Transcribe each of the following lines without any changes.

Collected data

———

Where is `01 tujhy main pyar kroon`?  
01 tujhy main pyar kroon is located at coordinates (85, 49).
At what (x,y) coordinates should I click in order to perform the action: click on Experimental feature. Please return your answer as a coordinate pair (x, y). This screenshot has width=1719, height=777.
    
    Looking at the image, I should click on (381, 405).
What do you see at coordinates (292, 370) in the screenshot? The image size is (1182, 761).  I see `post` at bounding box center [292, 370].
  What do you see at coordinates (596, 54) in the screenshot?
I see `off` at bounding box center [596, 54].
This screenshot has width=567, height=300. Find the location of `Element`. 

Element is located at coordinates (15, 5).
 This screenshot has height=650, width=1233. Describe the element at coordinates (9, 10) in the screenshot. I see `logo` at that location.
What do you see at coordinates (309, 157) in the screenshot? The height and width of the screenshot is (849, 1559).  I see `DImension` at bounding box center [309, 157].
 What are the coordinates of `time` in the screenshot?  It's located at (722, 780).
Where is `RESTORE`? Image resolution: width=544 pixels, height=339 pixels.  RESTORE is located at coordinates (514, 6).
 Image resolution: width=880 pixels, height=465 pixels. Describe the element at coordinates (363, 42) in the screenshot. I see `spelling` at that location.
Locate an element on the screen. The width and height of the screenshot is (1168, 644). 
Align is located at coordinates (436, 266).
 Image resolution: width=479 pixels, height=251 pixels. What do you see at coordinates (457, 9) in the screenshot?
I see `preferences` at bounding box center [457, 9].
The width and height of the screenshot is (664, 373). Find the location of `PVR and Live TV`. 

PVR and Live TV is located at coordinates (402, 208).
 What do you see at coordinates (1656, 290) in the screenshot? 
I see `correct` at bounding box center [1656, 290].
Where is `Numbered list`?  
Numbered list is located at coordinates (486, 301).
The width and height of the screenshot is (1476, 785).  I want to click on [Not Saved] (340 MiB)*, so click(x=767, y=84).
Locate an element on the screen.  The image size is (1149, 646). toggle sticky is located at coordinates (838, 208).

———

• Problem solution:
Where is `01 tujhy main pyar kroon`?  
01 tujhy main pyar kroon is located at coordinates (85, 49).
At what (x,y) coordinates should I click in order to perform the action: click on Experimental feature. Please return your answer as a coordinate pair (x, y). This screenshot has width=1719, height=777.
    
    Looking at the image, I should click on (381, 405).
What do you see at coordinates (292, 370) in the screenshot? The image size is (1182, 761).  I see `post` at bounding box center [292, 370].
  What do you see at coordinates (596, 54) in the screenshot?
I see `off` at bounding box center [596, 54].
This screenshot has width=567, height=300. Find the location of `Element`. 

Element is located at coordinates (15, 5).
 This screenshot has height=650, width=1233. Describe the element at coordinates (9, 10) in the screenshot. I see `logo` at that location.
What do you see at coordinates (309, 157) in the screenshot? The height and width of the screenshot is (849, 1559).  I see `DImension` at bounding box center [309, 157].
 What are the coordinates of `time` in the screenshot?  It's located at (722, 780).
Where is `RESTORE`? Image resolution: width=544 pixels, height=339 pixels.  RESTORE is located at coordinates (514, 6).
 Image resolution: width=880 pixels, height=465 pixels. Describe the element at coordinates (363, 42) in the screenshot. I see `spelling` at that location.
Locate an element on the screen. The width and height of the screenshot is (1168, 644). 
Align is located at coordinates (436, 266).
 Image resolution: width=479 pixels, height=251 pixels. What do you see at coordinates (457, 9) in the screenshot?
I see `preferences` at bounding box center [457, 9].
The width and height of the screenshot is (664, 373). Find the location of `PVR and Live TV`. 

PVR and Live TV is located at coordinates (402, 208).
 What do you see at coordinates (1656, 290) in the screenshot? 
I see `correct` at bounding box center [1656, 290].
Where is `Numbered list`?  
Numbered list is located at coordinates (486, 301).
The width and height of the screenshot is (1476, 785).  I want to click on [Not Saved] (340 MiB)*, so click(x=767, y=84).
Locate an element on the screen.  The image size is (1149, 646). toggle sticky is located at coordinates (838, 208).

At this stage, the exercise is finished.